A linear focus Concentrator Photovoltaic and Thermal (CPV/T) system can match the thermal demands of a user. The evaluation of the cooling fluid temperature levels of a CPV/T system is fundamental to understand if this system is capable of satisfying the typical thermal requirements of a residential user (heating, cooling and domestic hot water). First, an experimental line-focus CPV/T system, realized in the Laboratory of Applied Thermodynamics of the University of Salerno (Italy), has allowed to determine the cooling fluid temperature at the CPV/T system outlet. Successively, the cooling fluid temperatures, experimentally obtained, have been compared with the same temperatures calculated by means of a theoretical model under the same operation conditions. A deviation in terms of the percentage relative error between theoretical and experimental results included between about 0.5% and 5%, has been found. The goodness of the theoretical-experimental comparison in terms of the temperature of the operation fluid at the CPV/T system outlet has represented a fundamental point to evaluate theoretically, by means of the TRNSYS software, the other levels of temperature of an integrated system, constituted by CPV/T system, thermal tank and user, for different temporal scenarios (hourly, weekly, monthly and yearly). The input data of the TRNSYS model are: Direct Normal Irradiance (DNI), Triple-Junction (TJ) cell temperature and environmental conditions. A tank model is also adopted to satisfy the thermal energy demand peaks, and the temperature stratification in the tank linked to the CPV/T system, as function of the height, is obtained in winter and summer. It is important to define these thermal levels to verify if a CPV/T system is capable to satisfy the residential user energy demands or a thermal energy integration is necessary in some periods of the year.
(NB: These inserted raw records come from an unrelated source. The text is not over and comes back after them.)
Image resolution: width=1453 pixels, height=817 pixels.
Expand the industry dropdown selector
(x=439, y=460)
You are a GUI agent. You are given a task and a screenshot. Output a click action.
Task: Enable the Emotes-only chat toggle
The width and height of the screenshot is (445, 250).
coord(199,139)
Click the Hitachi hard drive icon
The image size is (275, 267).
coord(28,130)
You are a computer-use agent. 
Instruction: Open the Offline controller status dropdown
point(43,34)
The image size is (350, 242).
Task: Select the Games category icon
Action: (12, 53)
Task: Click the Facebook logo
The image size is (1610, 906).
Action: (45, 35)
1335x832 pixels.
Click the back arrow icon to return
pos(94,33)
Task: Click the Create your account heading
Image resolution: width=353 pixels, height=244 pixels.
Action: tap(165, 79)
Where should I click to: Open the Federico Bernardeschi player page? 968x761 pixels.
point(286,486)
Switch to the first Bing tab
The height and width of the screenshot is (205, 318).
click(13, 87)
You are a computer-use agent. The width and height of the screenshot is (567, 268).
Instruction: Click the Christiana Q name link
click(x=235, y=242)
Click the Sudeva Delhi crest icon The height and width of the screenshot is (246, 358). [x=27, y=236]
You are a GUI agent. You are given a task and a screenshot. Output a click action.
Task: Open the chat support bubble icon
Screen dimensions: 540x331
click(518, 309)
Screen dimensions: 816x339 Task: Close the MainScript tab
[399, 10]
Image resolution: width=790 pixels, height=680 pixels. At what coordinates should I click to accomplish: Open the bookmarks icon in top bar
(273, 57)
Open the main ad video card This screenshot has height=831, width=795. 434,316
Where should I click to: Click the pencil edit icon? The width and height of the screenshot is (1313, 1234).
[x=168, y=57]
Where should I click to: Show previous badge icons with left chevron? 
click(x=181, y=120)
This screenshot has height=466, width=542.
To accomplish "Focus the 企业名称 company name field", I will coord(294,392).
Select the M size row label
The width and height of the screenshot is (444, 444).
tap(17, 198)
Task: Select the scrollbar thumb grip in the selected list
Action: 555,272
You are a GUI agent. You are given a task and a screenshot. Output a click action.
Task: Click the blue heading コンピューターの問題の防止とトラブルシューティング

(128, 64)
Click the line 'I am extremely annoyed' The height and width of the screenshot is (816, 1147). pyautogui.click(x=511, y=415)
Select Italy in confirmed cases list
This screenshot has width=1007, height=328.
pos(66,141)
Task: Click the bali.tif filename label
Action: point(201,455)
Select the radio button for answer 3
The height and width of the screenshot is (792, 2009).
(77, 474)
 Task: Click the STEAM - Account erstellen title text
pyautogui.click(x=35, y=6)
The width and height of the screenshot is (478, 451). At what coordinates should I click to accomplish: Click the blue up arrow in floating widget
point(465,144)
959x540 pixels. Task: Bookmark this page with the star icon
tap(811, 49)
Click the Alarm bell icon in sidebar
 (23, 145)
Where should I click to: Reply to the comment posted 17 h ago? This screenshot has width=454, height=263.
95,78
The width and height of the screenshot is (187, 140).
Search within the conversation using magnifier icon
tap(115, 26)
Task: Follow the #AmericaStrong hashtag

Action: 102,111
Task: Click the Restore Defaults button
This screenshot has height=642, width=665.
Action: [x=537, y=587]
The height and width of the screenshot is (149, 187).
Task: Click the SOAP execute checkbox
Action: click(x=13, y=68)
A good stratification has been noted in the summer season, with temperature values that are variable between about 40 and 90 °C. From April to October, the tank average temperature is generally resulted about 10 °C higher than the temperature required by the fluid sent to the residential user, and a very low integration is then necessary. It has been verified that the CPV/T system covers a large part of the thermal energy needs of the residential user during the year; the coverage is limited only in the winter months.